Na outra ponta, tem-se os “predadores exógenos”, que funcionam no plano da teoria do direito, podendo ser destacados, tradicionalmente, a inserção (e o uso) da moral como corretiva do direito, a política, pelas constantes reformas que buscam fragilizar direitos fundamentais, e, finalmente, os discursos law and economics, que pretendem colocar o direito a reboque de decisões pragmaticistas (para dizer o mínimo).
Isso quer dizer que a moral e o direito são co-originários. O direito institucionaliza a moral. Portanto, não se deve ceder à tentação de corrigir o direito a partir da razão prática (ou do objetivismo ético ou qualquer forma de axiologismo). Sempre corremos esse risco. O direito é o produto de regras e princípios. Portanto, antes de “lançar mão” da razão prática, deve-se buscar a reconstrução da história institucional da regra e de sua inserção no conjunto principiológico. Não se aplica uma regra sem um ou mais princípios; e não se aplica um princípio sem uma regra.

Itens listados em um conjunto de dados
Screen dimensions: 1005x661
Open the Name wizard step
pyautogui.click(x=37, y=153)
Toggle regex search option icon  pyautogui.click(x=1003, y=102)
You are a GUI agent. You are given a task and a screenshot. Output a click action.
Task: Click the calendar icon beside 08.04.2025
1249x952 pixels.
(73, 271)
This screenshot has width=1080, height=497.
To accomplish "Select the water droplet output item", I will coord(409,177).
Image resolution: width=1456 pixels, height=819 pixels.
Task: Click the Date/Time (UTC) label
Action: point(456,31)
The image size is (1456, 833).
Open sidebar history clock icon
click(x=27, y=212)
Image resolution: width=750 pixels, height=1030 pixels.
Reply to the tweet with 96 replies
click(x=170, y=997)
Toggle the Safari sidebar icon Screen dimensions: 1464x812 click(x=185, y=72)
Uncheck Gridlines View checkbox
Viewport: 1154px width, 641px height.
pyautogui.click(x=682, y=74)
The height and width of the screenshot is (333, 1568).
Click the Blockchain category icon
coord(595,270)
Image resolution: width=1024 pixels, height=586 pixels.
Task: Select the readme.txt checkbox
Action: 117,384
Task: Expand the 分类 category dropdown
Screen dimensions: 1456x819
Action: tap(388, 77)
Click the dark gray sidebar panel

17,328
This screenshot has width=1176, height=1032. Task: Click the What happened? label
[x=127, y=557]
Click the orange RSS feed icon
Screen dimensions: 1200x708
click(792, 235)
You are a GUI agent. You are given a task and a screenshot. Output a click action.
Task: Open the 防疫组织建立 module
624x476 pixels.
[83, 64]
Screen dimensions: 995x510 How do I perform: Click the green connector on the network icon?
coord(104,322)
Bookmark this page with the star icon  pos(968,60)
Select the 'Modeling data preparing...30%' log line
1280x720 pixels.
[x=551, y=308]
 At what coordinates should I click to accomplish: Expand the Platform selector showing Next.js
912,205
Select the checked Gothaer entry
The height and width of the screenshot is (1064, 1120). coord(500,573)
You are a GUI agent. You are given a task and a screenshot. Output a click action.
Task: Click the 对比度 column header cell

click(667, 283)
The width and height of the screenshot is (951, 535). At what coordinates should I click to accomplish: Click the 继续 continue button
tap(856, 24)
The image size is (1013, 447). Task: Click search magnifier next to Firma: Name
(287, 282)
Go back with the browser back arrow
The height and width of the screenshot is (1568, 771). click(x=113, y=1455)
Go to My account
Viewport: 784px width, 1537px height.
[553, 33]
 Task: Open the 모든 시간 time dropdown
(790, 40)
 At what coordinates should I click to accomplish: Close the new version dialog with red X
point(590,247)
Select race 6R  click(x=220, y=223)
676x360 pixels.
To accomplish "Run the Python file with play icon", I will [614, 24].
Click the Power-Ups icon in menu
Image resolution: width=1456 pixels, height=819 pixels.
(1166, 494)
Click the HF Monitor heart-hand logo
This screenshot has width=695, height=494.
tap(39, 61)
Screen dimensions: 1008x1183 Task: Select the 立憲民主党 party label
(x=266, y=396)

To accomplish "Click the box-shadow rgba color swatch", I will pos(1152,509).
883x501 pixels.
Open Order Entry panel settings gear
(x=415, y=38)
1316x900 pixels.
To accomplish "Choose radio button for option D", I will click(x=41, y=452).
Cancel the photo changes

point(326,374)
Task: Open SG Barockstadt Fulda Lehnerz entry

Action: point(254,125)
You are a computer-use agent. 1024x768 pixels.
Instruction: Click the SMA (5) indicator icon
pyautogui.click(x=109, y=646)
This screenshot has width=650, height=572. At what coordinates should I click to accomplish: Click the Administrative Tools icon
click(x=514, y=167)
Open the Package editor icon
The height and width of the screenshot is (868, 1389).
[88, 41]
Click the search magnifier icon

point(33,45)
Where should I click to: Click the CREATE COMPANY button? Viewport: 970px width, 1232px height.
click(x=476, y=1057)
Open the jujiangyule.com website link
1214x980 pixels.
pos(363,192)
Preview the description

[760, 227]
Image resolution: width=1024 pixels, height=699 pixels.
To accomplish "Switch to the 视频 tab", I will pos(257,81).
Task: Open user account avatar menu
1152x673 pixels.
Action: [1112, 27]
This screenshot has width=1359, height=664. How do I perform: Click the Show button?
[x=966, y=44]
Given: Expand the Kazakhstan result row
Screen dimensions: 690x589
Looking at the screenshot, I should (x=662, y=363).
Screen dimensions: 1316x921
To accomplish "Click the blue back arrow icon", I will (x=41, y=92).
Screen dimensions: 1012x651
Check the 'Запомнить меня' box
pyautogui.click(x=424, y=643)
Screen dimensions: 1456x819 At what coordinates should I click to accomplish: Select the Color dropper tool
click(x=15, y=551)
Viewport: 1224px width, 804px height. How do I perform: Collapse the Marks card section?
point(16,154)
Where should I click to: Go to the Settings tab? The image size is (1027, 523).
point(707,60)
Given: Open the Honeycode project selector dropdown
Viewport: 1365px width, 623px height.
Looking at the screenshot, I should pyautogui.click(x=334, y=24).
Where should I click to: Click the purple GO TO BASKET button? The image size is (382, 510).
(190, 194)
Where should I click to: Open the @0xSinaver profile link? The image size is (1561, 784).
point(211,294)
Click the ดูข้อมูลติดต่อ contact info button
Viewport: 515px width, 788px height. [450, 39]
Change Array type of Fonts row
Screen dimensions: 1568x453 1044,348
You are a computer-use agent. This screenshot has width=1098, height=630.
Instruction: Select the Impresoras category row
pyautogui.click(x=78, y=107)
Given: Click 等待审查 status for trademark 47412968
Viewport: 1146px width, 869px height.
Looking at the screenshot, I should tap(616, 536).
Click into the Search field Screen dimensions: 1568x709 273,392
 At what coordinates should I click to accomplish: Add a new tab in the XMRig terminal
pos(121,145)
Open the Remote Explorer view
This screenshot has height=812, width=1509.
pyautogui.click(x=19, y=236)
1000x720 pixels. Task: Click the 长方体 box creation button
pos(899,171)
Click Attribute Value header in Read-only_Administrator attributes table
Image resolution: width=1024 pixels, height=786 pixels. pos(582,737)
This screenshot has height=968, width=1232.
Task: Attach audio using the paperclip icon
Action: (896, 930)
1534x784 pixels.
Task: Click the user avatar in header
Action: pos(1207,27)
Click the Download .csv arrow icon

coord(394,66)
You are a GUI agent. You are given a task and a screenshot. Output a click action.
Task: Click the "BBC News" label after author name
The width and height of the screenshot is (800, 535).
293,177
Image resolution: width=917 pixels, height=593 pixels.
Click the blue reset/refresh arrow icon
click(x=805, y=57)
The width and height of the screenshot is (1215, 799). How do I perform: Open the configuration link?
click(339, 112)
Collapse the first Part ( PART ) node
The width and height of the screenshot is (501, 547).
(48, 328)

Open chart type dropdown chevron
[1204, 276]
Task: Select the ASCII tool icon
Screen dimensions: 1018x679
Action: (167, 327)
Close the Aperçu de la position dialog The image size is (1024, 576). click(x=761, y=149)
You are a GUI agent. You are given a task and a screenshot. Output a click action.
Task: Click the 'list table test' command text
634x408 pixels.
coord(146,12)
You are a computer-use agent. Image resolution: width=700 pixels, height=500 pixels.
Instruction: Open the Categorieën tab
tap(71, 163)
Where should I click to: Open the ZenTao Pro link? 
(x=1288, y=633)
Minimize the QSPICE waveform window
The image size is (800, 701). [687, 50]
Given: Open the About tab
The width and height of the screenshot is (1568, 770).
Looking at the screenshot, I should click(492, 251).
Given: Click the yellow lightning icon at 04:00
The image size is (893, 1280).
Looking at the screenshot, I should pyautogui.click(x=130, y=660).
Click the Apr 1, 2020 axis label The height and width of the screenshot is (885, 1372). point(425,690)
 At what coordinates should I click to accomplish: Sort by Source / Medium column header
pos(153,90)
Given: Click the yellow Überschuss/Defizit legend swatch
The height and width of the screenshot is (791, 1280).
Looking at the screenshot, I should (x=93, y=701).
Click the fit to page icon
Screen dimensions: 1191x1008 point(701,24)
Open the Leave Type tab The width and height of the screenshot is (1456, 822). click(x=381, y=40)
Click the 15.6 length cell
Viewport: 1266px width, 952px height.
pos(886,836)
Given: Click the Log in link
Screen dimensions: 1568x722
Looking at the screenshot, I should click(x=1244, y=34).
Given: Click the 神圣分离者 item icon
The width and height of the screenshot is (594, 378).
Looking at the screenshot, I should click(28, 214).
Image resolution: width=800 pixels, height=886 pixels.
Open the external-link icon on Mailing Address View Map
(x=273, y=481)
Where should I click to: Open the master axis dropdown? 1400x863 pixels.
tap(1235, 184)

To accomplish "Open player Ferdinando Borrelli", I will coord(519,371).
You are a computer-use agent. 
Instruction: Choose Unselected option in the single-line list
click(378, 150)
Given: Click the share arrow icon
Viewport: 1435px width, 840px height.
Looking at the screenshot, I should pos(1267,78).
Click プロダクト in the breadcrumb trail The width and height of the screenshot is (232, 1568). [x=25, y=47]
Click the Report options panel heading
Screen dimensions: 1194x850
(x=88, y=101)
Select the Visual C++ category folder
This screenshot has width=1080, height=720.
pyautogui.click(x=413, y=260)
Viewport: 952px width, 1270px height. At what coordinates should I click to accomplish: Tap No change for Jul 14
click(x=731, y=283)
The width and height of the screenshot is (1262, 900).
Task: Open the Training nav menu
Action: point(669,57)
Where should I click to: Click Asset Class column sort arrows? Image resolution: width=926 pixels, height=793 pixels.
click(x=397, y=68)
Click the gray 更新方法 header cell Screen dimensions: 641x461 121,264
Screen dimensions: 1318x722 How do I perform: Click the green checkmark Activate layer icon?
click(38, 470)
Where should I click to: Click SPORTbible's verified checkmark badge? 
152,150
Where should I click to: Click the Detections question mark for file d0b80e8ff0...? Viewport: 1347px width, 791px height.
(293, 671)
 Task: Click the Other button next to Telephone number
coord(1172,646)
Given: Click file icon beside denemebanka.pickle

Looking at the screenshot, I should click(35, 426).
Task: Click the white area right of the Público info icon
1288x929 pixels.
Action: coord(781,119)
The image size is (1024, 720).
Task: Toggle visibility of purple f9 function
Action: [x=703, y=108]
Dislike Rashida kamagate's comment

Tarefa a realizar: Dê continuidade ao texto sobre moral e direito, começando logo após a última frase apresentada.

Resultado da tarefa:
Assim, mais do que sustentáculo do Estado Democrático de Direito, a preservação do acentuado grau de autonomia conquistado pelo direito é a sua própria condição de possibilidade, unindo, conteudisticamente, a visão interna e a visão externa do direito. É, também, uma “garantia contra o poder contramajoritário” (segundo Guastini, as denominadas “garantias contra o Poder Judiciário”), abarcando o princípio de legalidade na jurisdição (que, no Estado Democrático de Direito, passa a ser o princípio da constitucionalidade). Ou seja, a autonomia deve ser entendida como ordem de validade, representada pela força normativa de um direito produzido democraticamente e que institucionaliza (ess)as outras dimensões com ele intercambiáveis (portanto, a autonomia do direito não emerge apenas na sua perspectiva jurisprudencial, como acentua, v.g., Castanheira Neves — há algo que se coloca como condição de possibilidade ante essa perspectiva jurisprudencial: a Constituição entendida no seu todo principiológico), apontando para a Constituição como fio condutor dessa intermediação, cuja interpretação deve ser controlada hermeneuticamente, evitando-se que o sentido a ser atribuído ao seu texto e ao conjunto normativo infraconstitucional vá além ou fique aquém desse fundamento normativo.
A autonomia do direito, no modo como a abordo, somente pode ser conquistada a partir de uma teoria da decisão judicial que comporte, por sua vez, uma teoria da jurisdição e uma teoria da controvérsia judicial, como bem mostra Dworkin, em Taking rights seriously. Colocando a teoria da decisão judicial como eixo temático, tem-se por instalada uma reflexão concreta, livre das abstrações semânticas que sustentam o positivismo e, ao mesmo tempo, colocada no horizonte correto para que se torne possível encontrar os traços especificamente jurídicos da experiência humana concreta. Autonomia não será, assim, uma autonomia formal, tal como se dava — e ainda se dá — nas fórmulas positivistas, mas uma autonomia material, porque ligada ao mundo prático institucionalizado no texto constitucional.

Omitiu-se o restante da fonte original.